» **ACTIVITY**
A single number is required: how many lines below include the string "icon".

[DATA FOR THE TASK Boundary: Start]

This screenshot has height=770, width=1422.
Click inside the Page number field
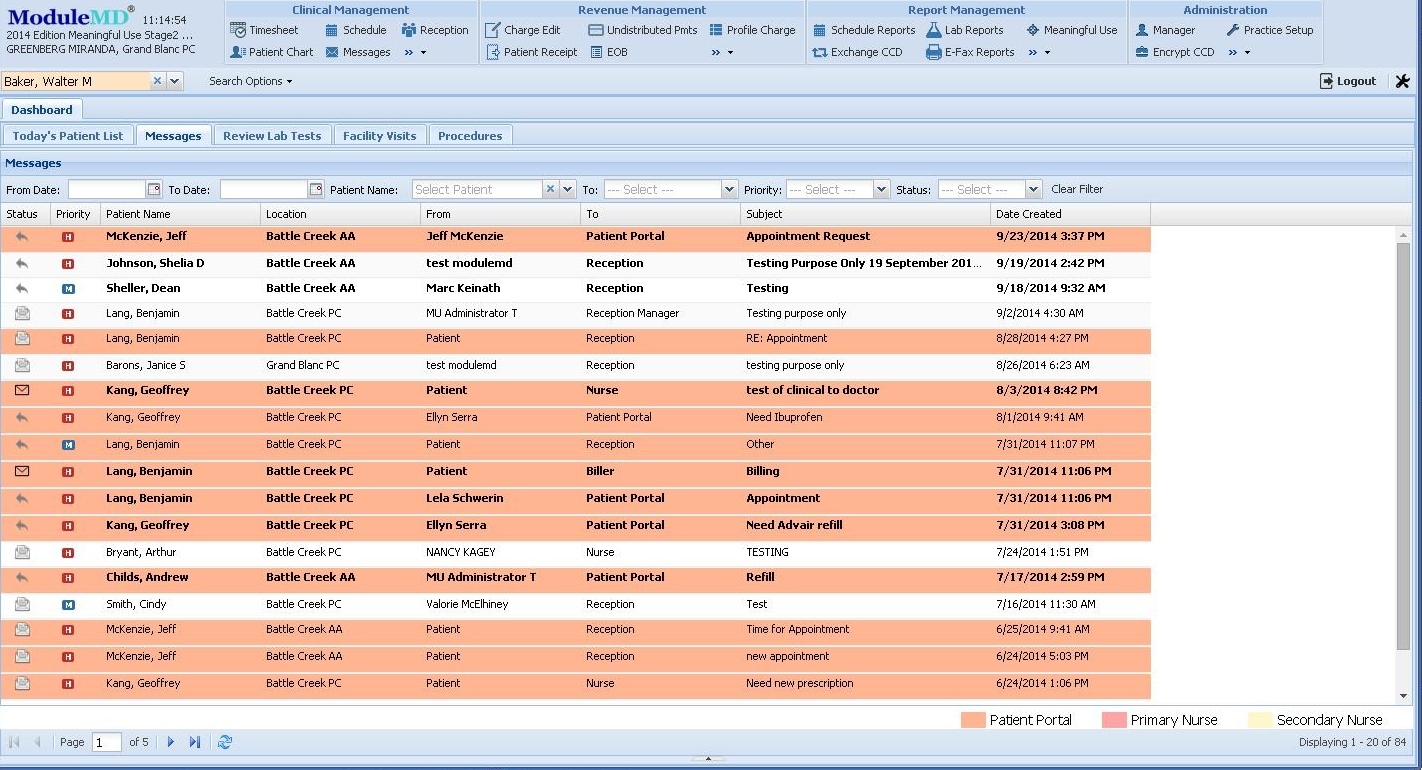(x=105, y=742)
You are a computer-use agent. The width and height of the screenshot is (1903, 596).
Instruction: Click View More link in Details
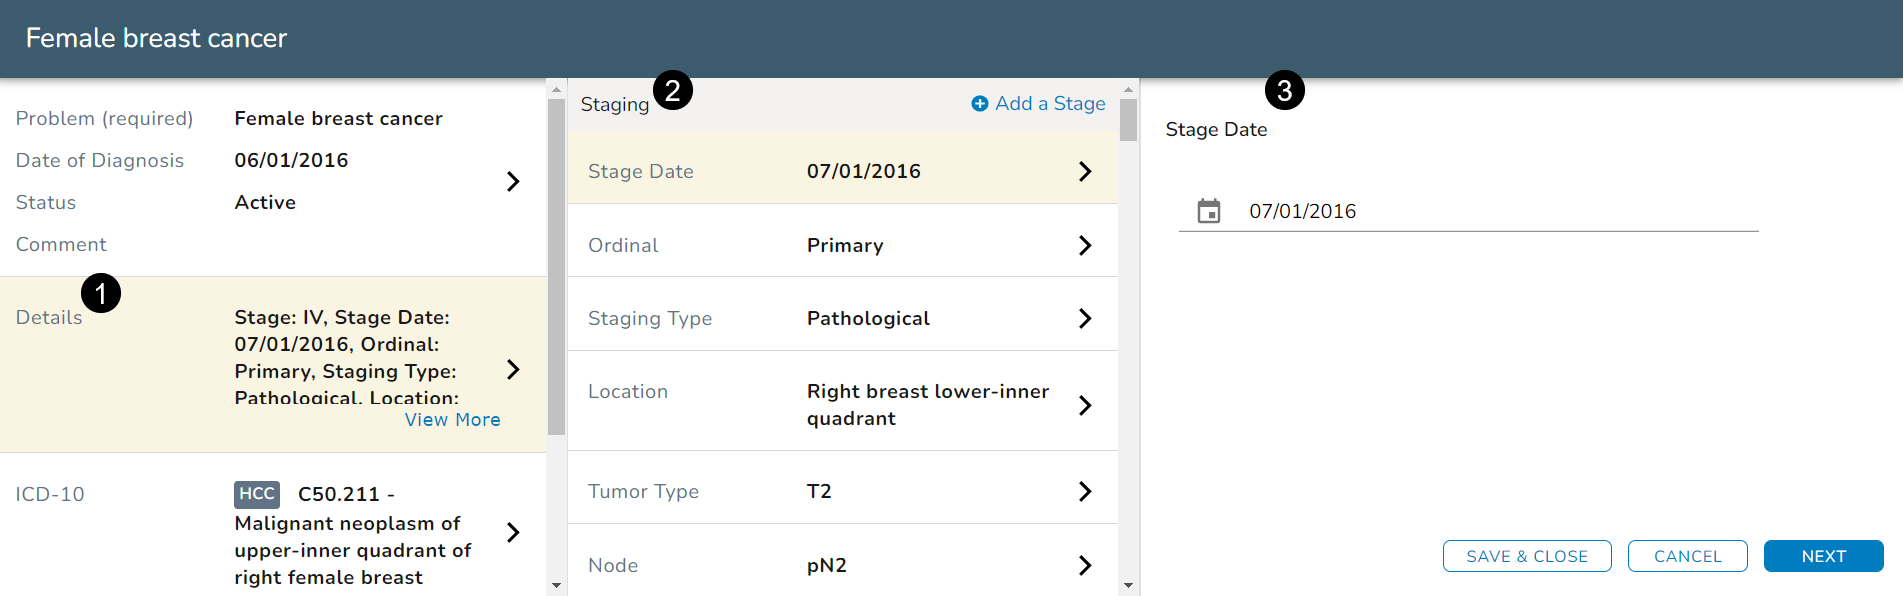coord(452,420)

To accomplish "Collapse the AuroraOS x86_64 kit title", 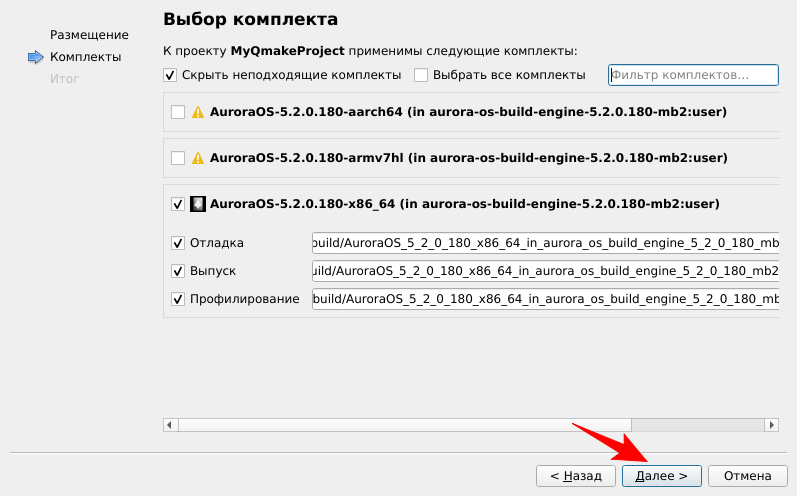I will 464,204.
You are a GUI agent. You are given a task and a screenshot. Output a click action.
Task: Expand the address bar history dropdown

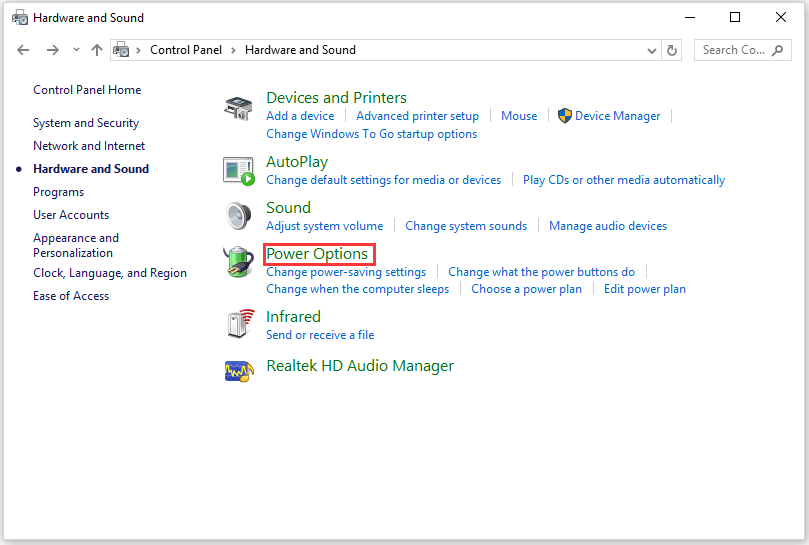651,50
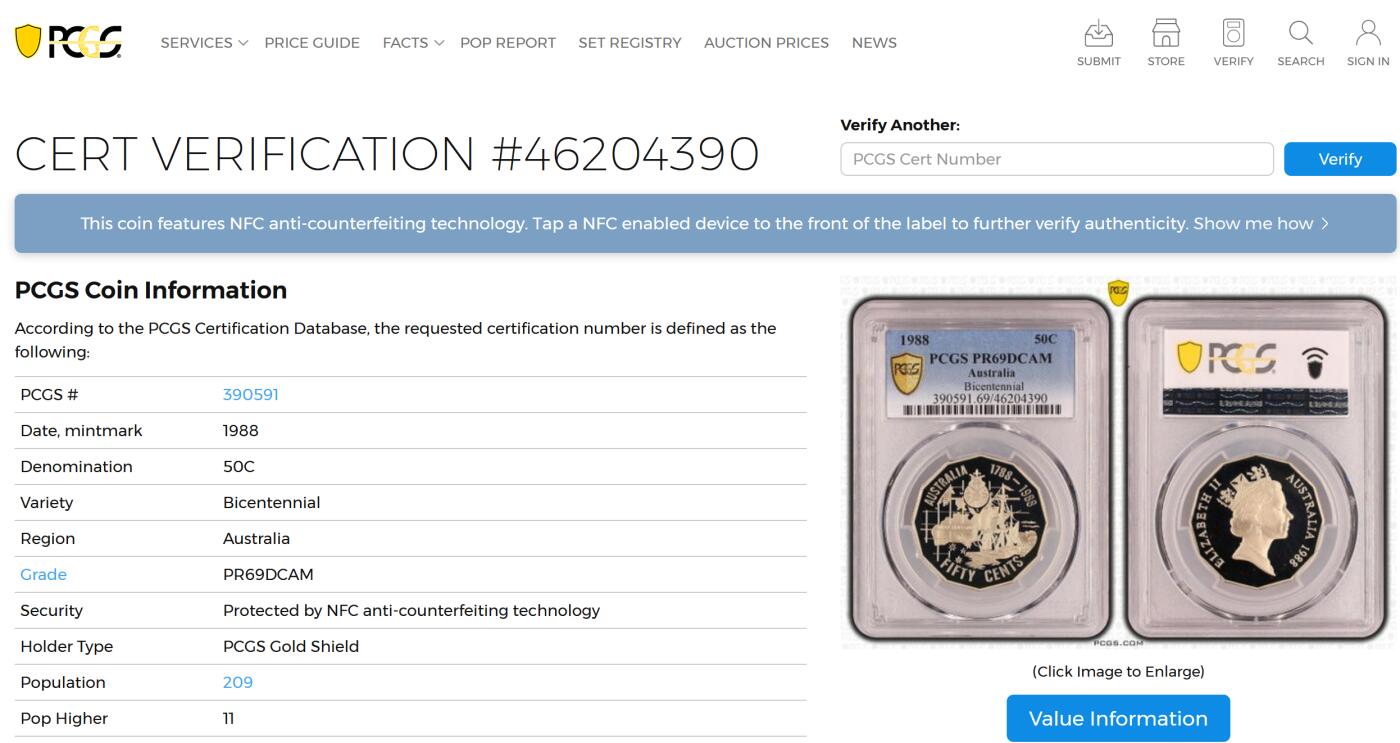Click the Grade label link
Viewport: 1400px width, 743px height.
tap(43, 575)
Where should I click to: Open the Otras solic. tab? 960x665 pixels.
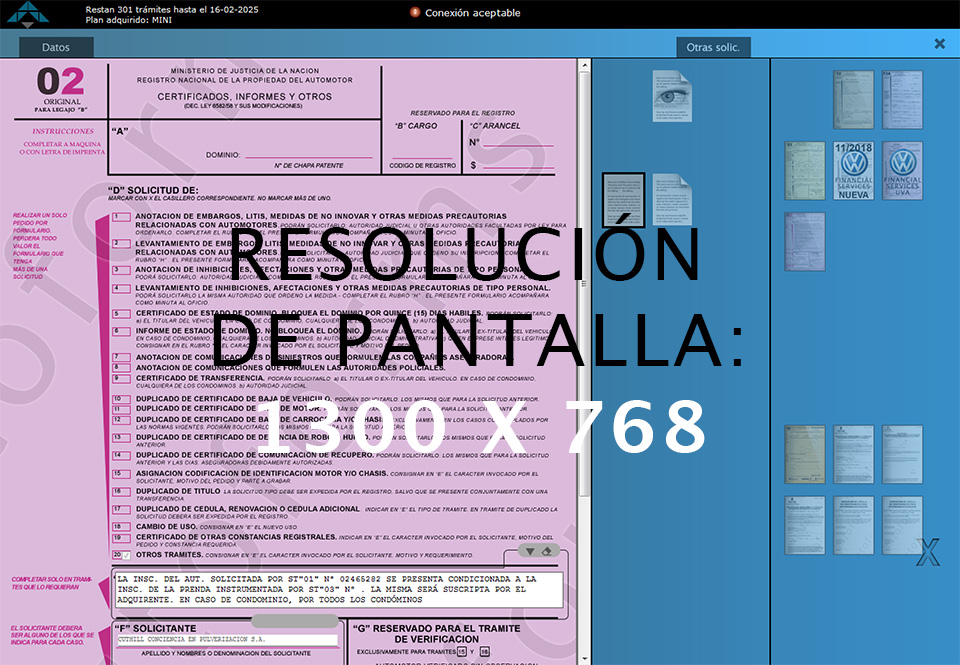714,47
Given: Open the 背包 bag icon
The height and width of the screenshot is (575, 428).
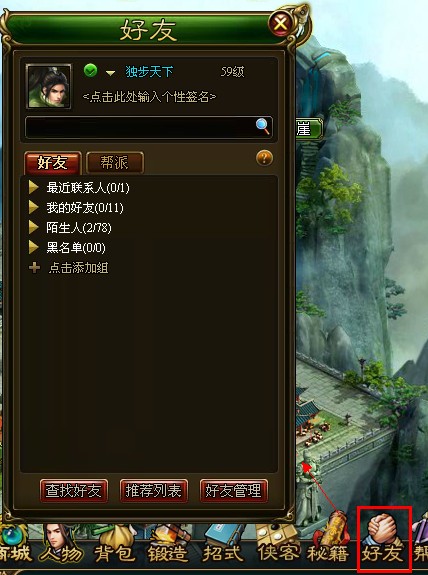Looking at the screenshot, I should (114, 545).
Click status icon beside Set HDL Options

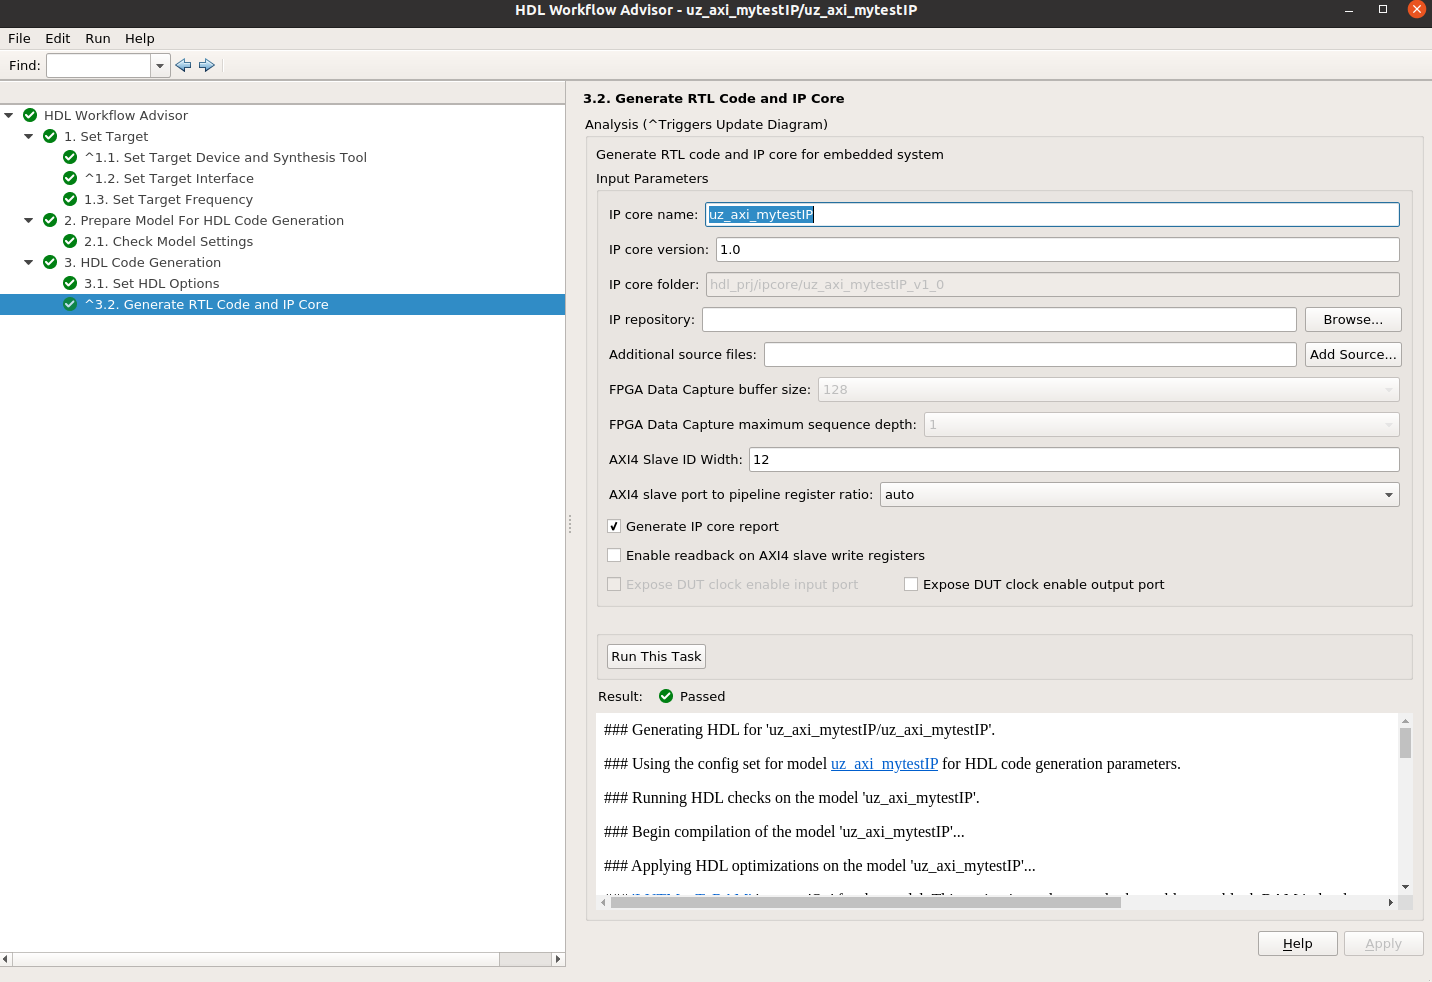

[DATA FOR THE TASK Boundary: End]

» **ANSWER SECTION**
2